Segundo a AHA, ter pouco contato frequente com outras pessoas (isolamento social) ou ter uma percepção de isolamento (solidão) afeta mediadores comportamentais, psicológicos e fisiológicos, que por sua vez podem repercutir na saúde cardíaca e cerebral.
Aspectos como dieta, consumo de álcool, sono e atividade física estão entre aqueles que podem ser alterados e levar a consequências mais graves.
“Ambas as situações, isolamento social e solidão, podem levar à perda de cuidado e a comportamentos danosos, como tabagismo, compulsões alimentares e desnutrição”, afirma o médico Bruno Valdigem, membro da SBC (Sociedade Brasileira de Cardiologia).
Uma rede de relacionamentos frágil está ainda relacionada a um processo de inflamação generalizado que afeta a parte interna dos vasos sanguíneos, prejudicando seu funcionamento e aumentando o risco de problemas cardiovasculares.

**Dados registrados**

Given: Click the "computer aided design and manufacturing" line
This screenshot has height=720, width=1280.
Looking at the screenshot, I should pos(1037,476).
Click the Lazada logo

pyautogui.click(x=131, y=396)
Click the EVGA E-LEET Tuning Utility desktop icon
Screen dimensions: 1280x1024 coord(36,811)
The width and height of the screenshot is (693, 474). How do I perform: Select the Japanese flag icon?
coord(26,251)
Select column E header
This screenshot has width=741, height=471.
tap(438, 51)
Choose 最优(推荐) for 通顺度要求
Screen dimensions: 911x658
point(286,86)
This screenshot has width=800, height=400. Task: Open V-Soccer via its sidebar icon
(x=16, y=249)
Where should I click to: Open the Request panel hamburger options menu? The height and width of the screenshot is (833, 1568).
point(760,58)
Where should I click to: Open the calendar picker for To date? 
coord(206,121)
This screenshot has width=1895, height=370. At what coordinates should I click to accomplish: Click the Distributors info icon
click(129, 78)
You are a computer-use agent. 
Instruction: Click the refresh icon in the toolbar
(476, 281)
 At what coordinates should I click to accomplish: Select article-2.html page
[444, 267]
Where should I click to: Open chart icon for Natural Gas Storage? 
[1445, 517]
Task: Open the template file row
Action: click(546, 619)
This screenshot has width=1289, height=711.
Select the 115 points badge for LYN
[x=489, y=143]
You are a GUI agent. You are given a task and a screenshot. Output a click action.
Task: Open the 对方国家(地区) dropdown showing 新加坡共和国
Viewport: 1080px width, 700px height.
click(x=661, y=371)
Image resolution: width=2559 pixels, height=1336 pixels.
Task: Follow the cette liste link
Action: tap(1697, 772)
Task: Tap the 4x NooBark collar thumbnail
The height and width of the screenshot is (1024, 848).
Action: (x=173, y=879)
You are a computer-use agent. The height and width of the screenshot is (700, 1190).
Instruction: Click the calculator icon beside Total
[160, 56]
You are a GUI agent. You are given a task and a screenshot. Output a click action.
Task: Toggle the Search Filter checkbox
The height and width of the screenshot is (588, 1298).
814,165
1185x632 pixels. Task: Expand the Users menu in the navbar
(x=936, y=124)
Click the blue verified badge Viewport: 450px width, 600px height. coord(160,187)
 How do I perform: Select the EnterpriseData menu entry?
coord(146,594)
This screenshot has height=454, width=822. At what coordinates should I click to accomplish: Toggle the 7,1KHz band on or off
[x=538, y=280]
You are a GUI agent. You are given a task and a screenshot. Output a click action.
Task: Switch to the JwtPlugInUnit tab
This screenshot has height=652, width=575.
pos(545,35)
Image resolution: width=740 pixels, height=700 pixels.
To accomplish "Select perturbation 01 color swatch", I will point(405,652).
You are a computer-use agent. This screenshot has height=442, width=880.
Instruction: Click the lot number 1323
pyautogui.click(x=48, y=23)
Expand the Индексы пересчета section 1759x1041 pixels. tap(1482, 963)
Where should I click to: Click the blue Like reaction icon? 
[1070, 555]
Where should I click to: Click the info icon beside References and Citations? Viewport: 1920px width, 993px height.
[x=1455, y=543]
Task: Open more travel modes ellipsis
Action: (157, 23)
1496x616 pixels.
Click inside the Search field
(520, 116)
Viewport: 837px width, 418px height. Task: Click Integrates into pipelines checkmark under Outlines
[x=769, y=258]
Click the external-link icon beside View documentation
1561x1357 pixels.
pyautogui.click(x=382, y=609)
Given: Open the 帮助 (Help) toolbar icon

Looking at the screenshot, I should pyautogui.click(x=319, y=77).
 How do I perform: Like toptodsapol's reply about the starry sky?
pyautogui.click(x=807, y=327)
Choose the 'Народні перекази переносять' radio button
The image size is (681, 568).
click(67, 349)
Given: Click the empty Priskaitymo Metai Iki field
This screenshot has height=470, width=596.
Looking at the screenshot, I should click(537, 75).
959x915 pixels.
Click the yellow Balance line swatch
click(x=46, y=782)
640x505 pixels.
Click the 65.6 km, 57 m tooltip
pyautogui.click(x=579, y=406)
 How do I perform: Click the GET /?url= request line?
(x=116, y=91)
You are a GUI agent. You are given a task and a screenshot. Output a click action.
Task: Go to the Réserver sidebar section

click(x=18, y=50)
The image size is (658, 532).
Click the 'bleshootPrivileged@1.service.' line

**Explore o material**
- a) Reescreva de forma mais breve o parágrafo do trecho sobre isolamento social e saúde do coração que começa com "Segundo a AHA", mantendo seus fatos principais.
- b) Dê continuidade ao trecho sobre isolamento social e saúde do coração a partir da última frase apresentada.

**Respostas dadas**
- a) Para a AHA, o isolamento social (pouco contato com outras pessoas) e a solidão (a sensação de isolamento) afetam mediadores comportamentais, psicológicos e fisiológicos, com possíveis efeitos na saúde cardíaca e cerebral.

- b)
“A parte interna das artérias controla nossa pressão, libera algumas substâncias para o sangue não coagular, atua no relaxamento da parte cerebral, então tem um papel muito importante. Quando você está com a artéria inflamada, ela começa a não se contrair adequadamente e deixa acumular gordura, e quando a placa de gordura rompe há coagulação, trombose, infarto e AVC”, explica o cardiologista.
De acordo com a AHA, os dois aspectos também alteram o prognóstico daqueles que já sofreram com problemas cardíacos e neurológicos. O neurologista Marcos Christiano Lange, coordenador do Departamento Científico de Doenças Cerebrovasculares, Neurologia Intervencionista e Terapia Intensiva em Neurologia da ABNeuro (Academia Brasileira de Neurologia), explica que isso pode ocorrer pelo quadro emocional que com frequência acompanha os solitários.
Quando a pessoa se sente isolada do convívio social, a probabilidade de ela querer melhorar pode ser menor.
Além disso, pode haver uma relação mais fraca entre essas pessoas e a rede de apoio. “Um dos pontos importantes desse documento é chamar atenção para a necessidade de, na consulta, examinar a parte física e sentar com o paciente para entender qual rede vai protegê-lo no caso de ele ter dor no peito de novo, ter um AVC de novo.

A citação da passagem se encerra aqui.